# STATED EXERCISE
Reproduce each line of the records below word for word, leaving out the pictures.

═════ DATA IN THIS EXERCISE

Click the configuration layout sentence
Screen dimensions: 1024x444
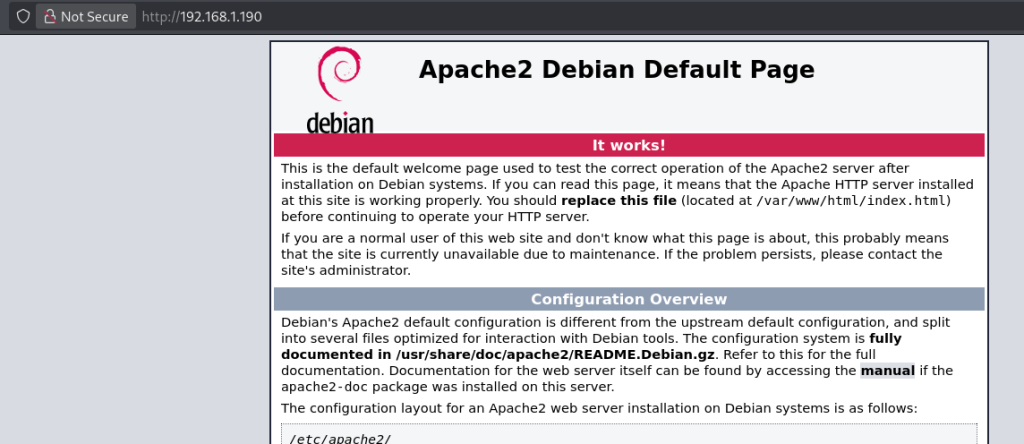pyautogui.click(x=598, y=408)
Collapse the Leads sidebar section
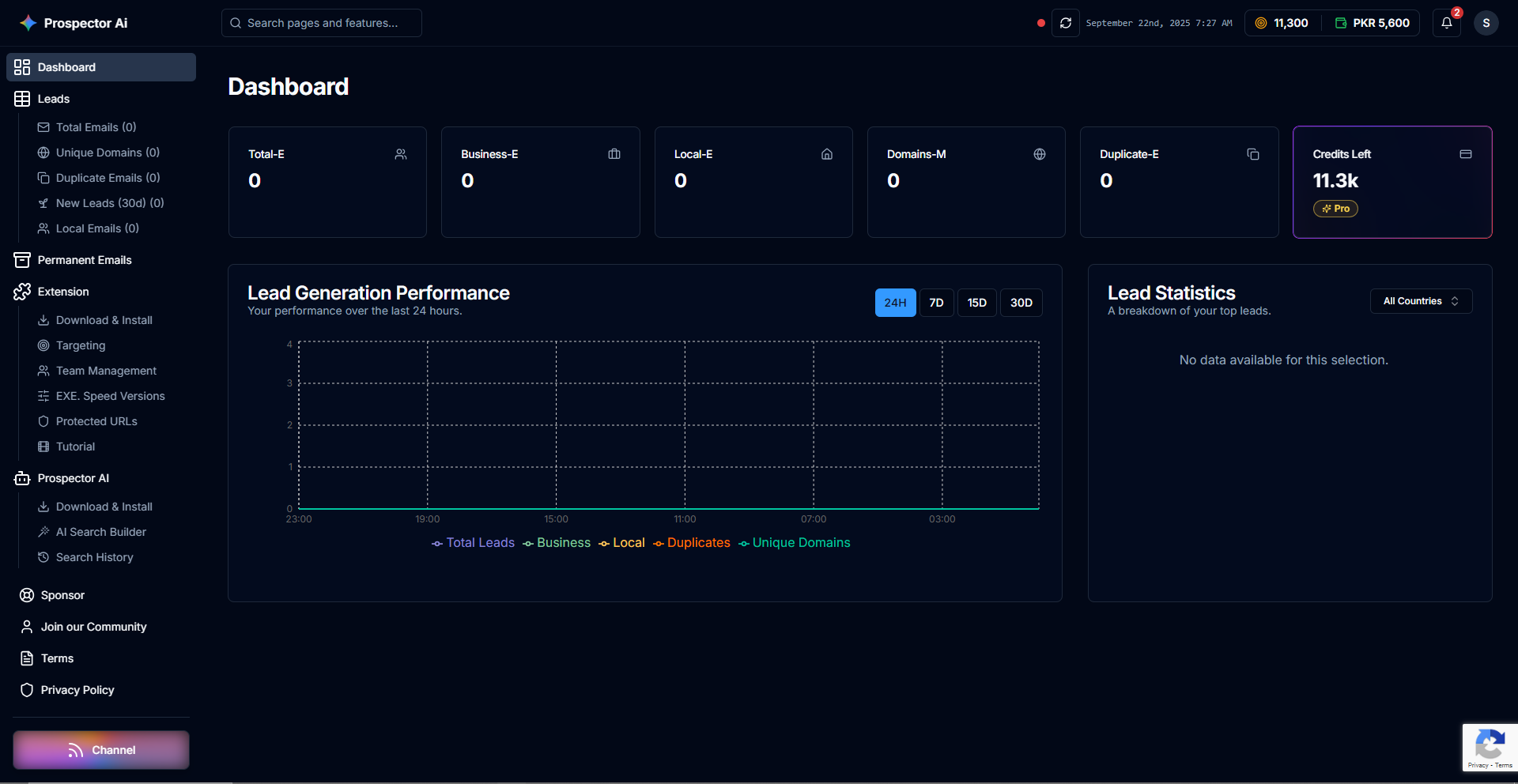 click(x=54, y=99)
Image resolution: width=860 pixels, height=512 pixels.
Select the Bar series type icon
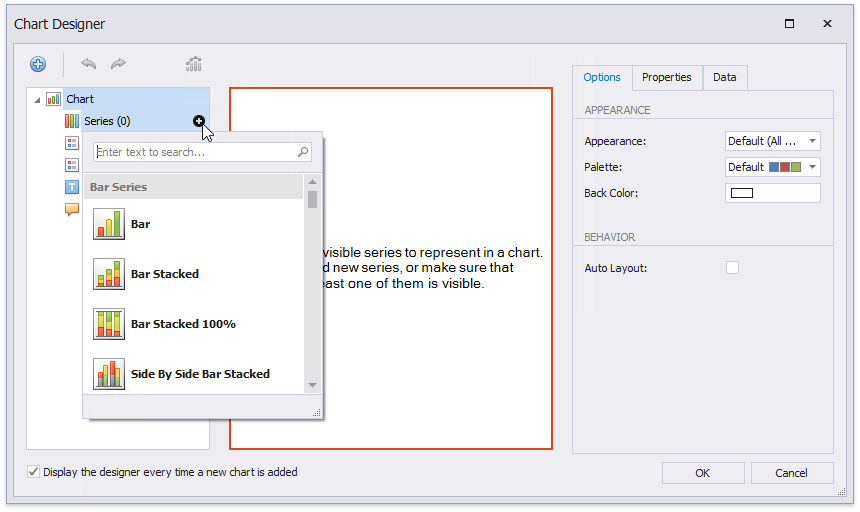click(x=109, y=224)
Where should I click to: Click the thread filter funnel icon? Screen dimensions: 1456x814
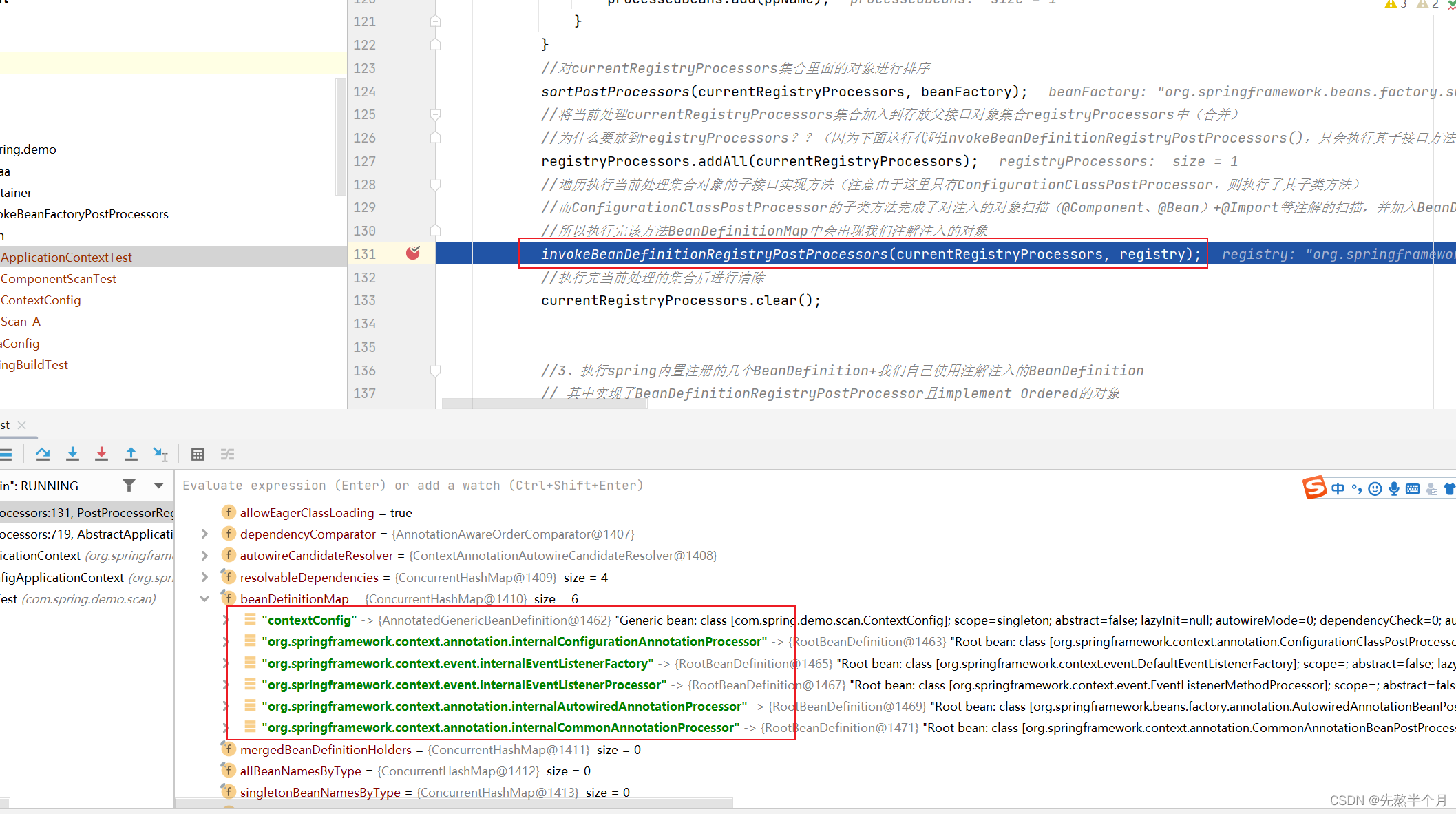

══════════

# THE RESULT
Click the configuration layout sentence
Screen dimensions: 1024x444
pyautogui.click(x=598, y=408)
Collapse the Leads sidebar section
 click(x=54, y=99)
Image resolution: width=860 pixels, height=512 pixels.
Select the Bar series type icon
click(x=109, y=224)
Where should I click to: Click the thread filter funnel icon? Screen dimensions: 1456x814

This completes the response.